The number has to be of the form $abcdef5$. Putting a $7$ at either of the places $a,b,c,d,e,f$ gives a contribution $0$ mod $7$. Putting a $5$ gives a different contribution mod $7$ depending on the place where you put it. A $5$ at position $a,b,c,d,e,f$ gives a contribution mod $7$ of respectively $5,4,6,2,3,1$. Each number of the form $abcdef5$ can be identified with the subset of $\{a,b,c,d,e,f\}$ of positions where a $5$ is put.
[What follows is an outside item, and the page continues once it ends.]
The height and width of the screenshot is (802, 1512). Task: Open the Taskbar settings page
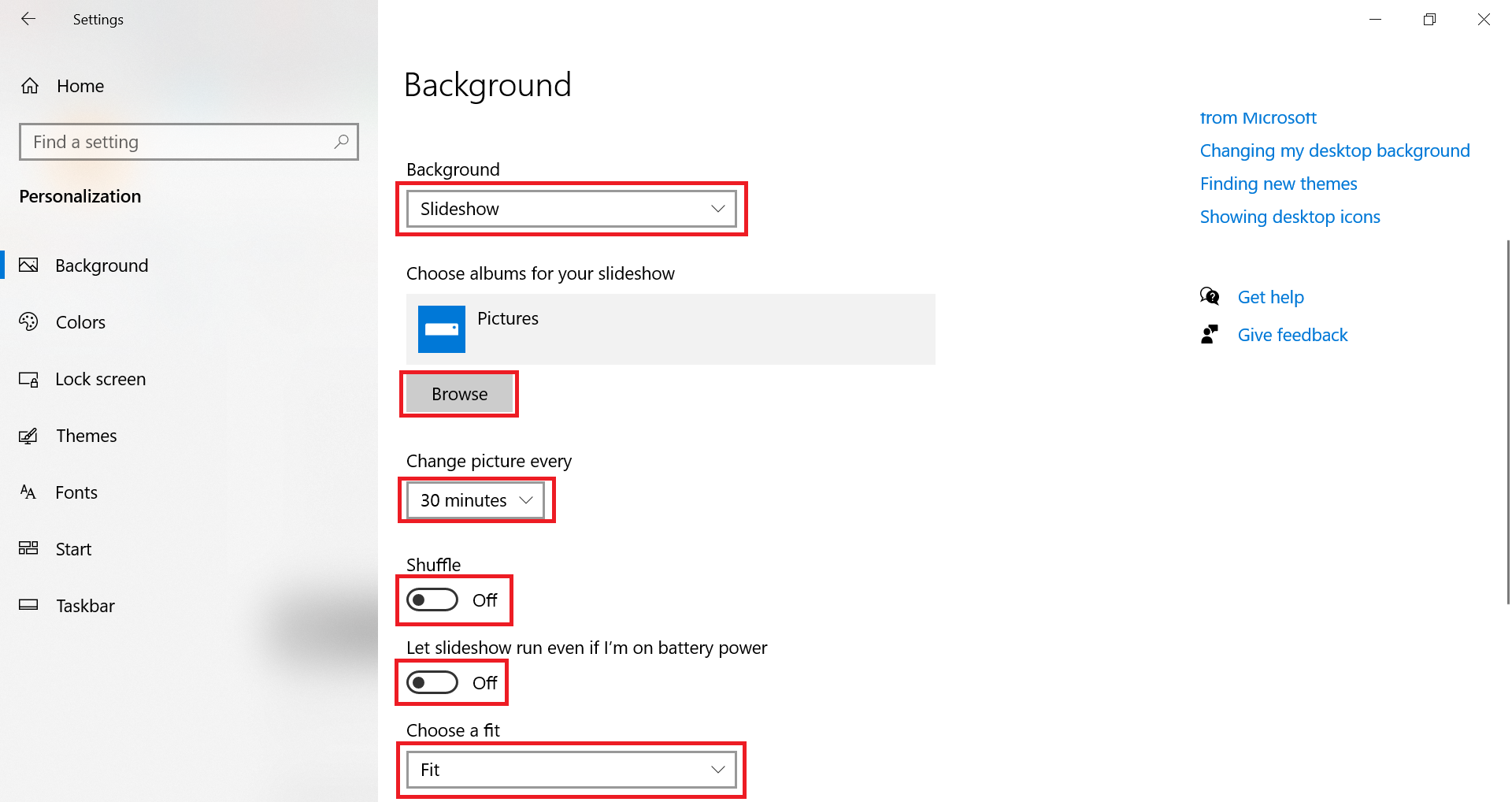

For the number to be divisible by $7$ we require the sum of contributions mod $7$ from the first six digits to be $2$, as together with the $5$ at the end this will give us $0$ mod $7$. A quick check now gives the following:

Sum 2: $\{d\}$
Sum 9: $\{f,d,c\}$ $\{f,e,a\}$ $\{d,e,b\}$ $\{e,c\}$ $\{b,a\}$
Sum 16: $\{f,d,e,b,c\}$ $\{d,e,a,c\}$ $\{f,b,a,c\}$

So all the numbers are $7775775$, $7755755$, $5777555$, $7575575$, $7757575$, $5577775$, $5777775$, $5755575$ and $5557755$.